Bad Luck Fale & Jack Bonza – Fale has been around forever as one of the founding members of Bullet Club and frequent entrant into this tournament. In recent years, he has teamed up with Chase Owens, but this year he’s bringing Australian standout Bonza as his partner. Fale has two modes in tournaments like this: not caring and ending with zero points or being a threat on any given night. I expect this appearance is more as a vehicle for putting Bonza on the NJPW map, so I would predict closer to that zero end of the scale. Bonza looks like Erick Redbeard but six inches shorter. His in-ring style seems to be more akin to Kurt Angle (although clearly not at the same level). He will fit in well in Japan. A mid-table finish is the best they can hope for realistically.
I think the semifinals will come down to Bishamon vs. War Dogs and TMDK vs. Atlantis Jr. & Soberano Jr. That last pick is a little out of left field, but B block looks to be all about parity and I think that makes for a good chance at a surprise. You can sometimes tell from the planned matches on the last night who will be in contention and it comes down to the CMLL team or Hikuleo and El Phantasmo in my mind.

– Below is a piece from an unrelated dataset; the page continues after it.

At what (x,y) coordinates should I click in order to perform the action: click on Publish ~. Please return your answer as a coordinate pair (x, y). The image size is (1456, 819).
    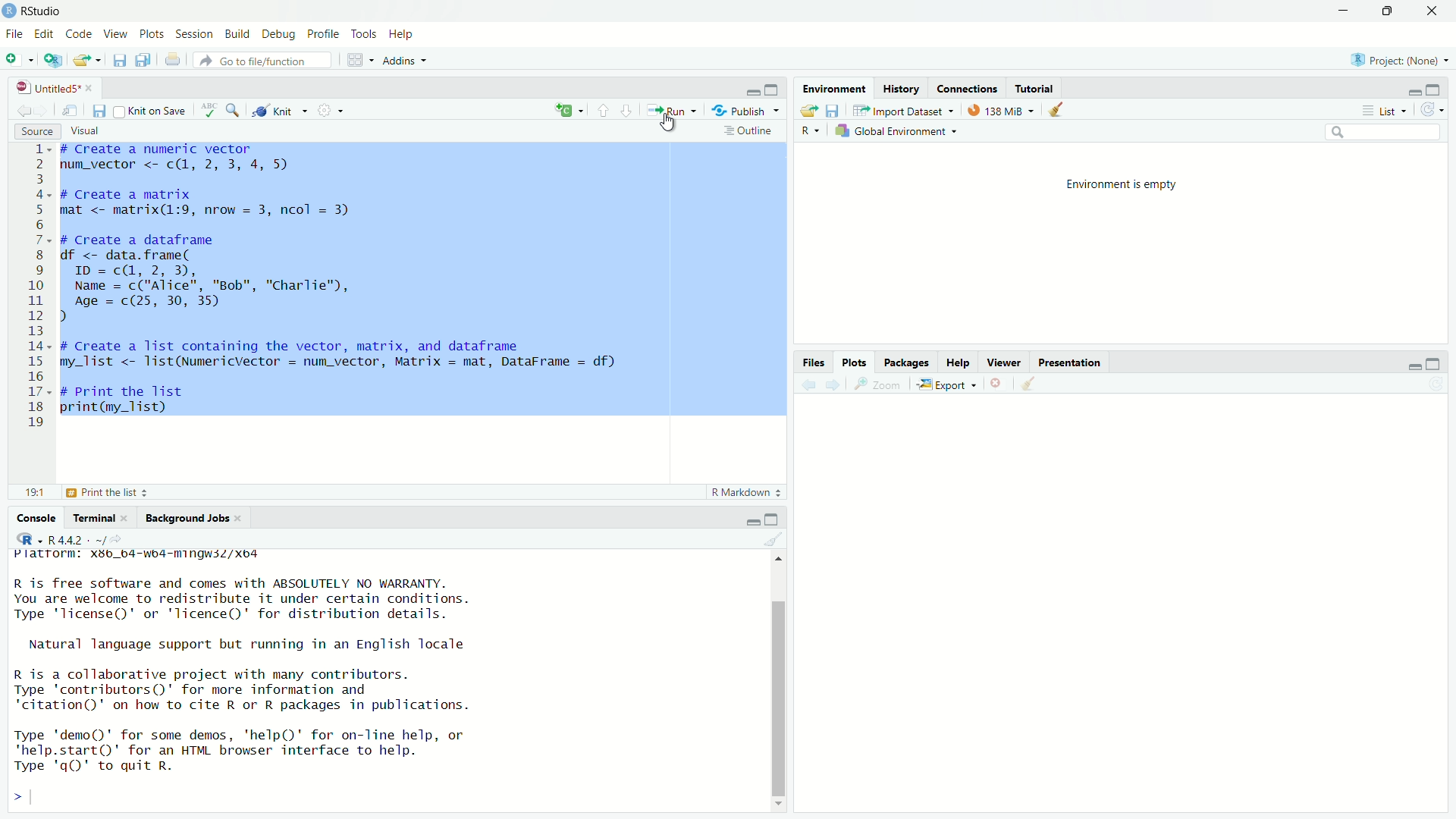
    Looking at the image, I should click on (747, 111).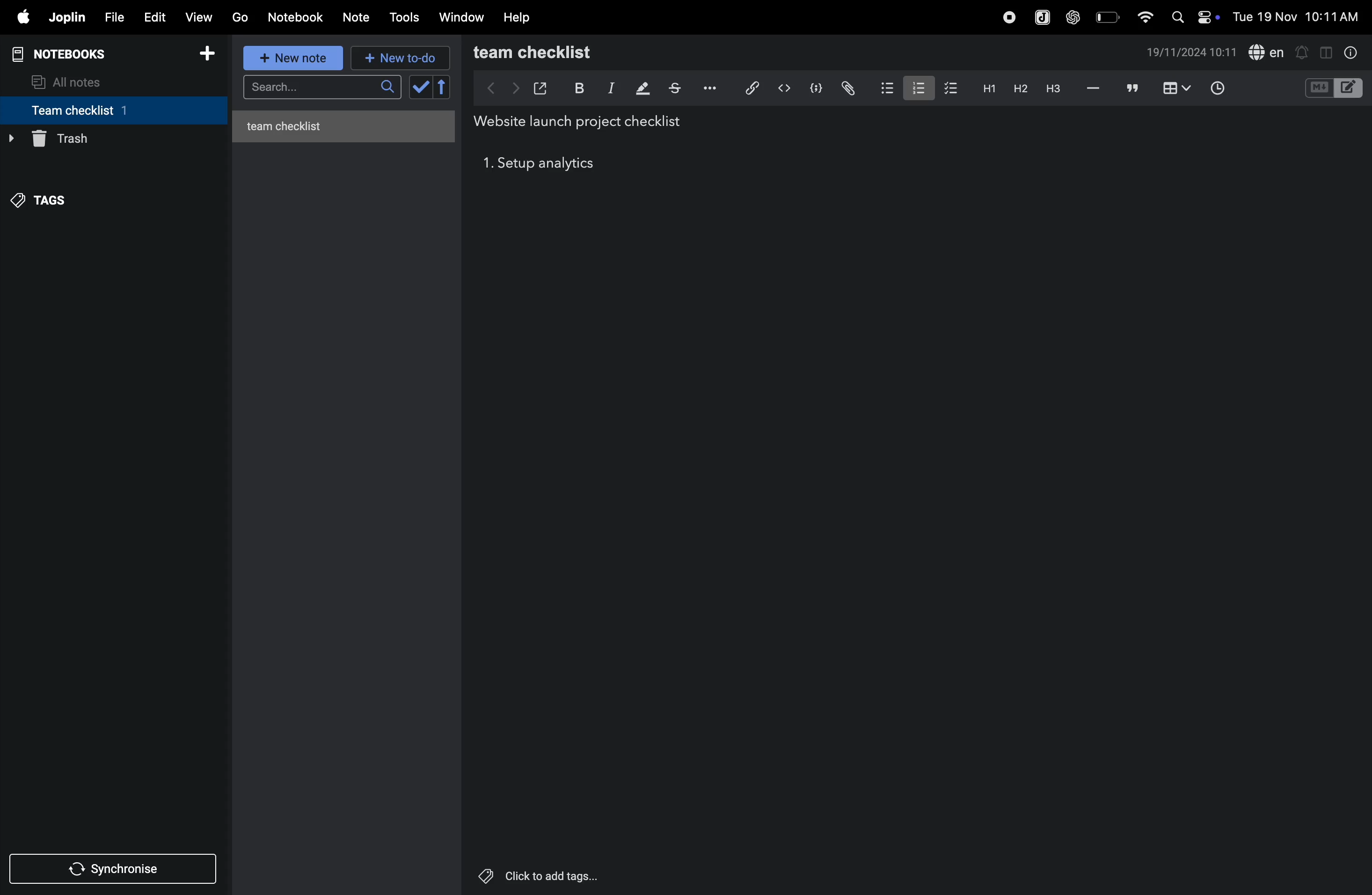 This screenshot has width=1372, height=895. I want to click on window, so click(461, 18).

War Dogs will get the surprise win over Bishamon thanks to some nefarious tactics and TMDK will beat Atlantis and Soberano. That leaves a final of TMDK and War Dogs, an unusual one with two foreign teams, but I see TMDK taking the win. That will give Bishamon a defence against War Dogs before WrestleKingdom, which will likely take palce in the main event of one of the “Road to” shows.
Now, will the winners actually win the title at WrestleKingdom? With the next tag champs set to be the 100th champions, I think the honour will go to a special team. Unless Narita and Umino are going to pull off a massive shock in winning this thing AND winning on Jan. 4, I don’t see that team in this lineup.
How far off-base will I be? We can start to find out this week as the tournament gets underway. Quite often one of the advancing teams will lose an early match, so that’s something to watch.